[Opening Material for this task section]

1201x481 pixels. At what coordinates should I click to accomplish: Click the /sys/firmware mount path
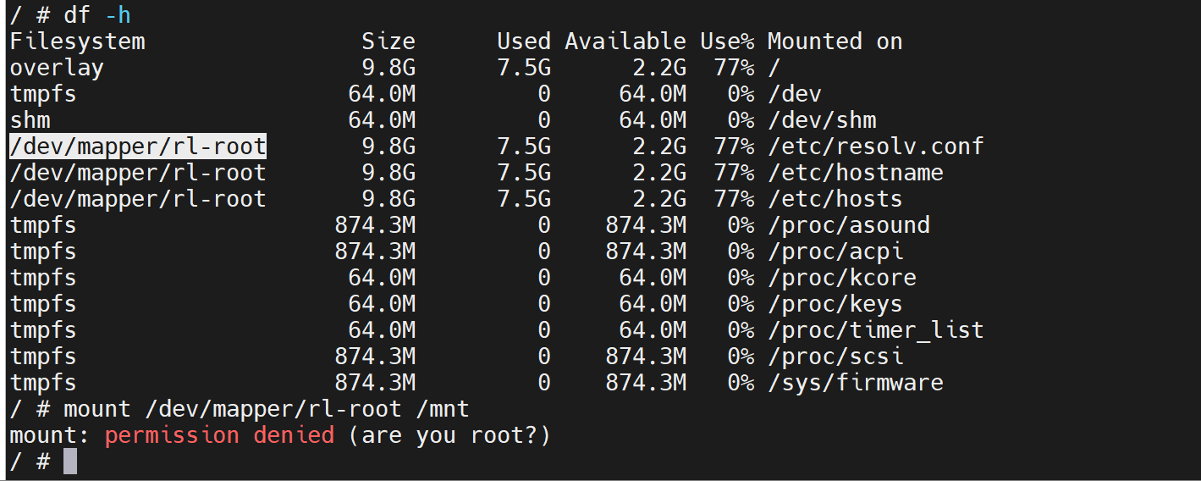pyautogui.click(x=855, y=383)
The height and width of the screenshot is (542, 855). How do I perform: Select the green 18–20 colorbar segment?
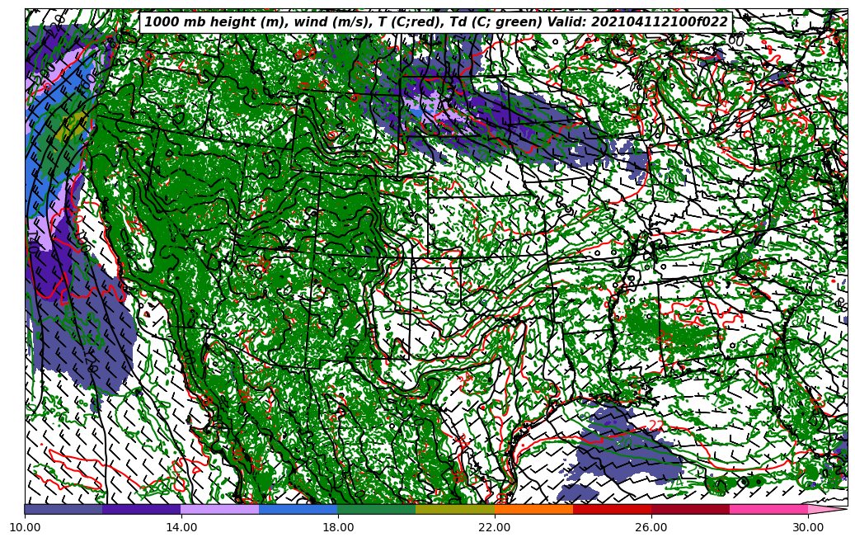(377, 510)
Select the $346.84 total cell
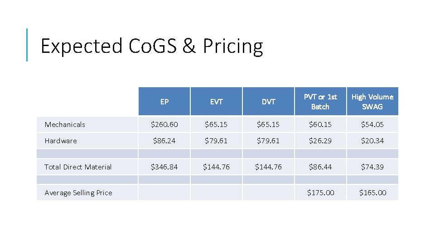 (x=164, y=167)
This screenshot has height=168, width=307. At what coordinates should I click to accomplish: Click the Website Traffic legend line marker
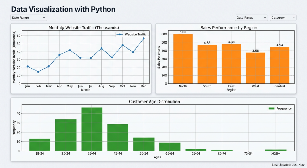pyautogui.click(x=120, y=34)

[Closing Material for this task section]

Exact copies of all the entries are needed; output them without the pictures.

Output of the exercise:
1201x481 pixels. At what coordinates should I click to accomplish: Click the /sys/firmware mount path
pyautogui.click(x=855, y=383)
The height and width of the screenshot is (542, 855). How do I perform: Select the green 18–20 colorbar segment?
(377, 510)
Select the $346.84 total cell
 (x=164, y=167)
This screenshot has height=168, width=307. At what coordinates should I click to accomplish: Click the Website Traffic legend line marker
pyautogui.click(x=120, y=34)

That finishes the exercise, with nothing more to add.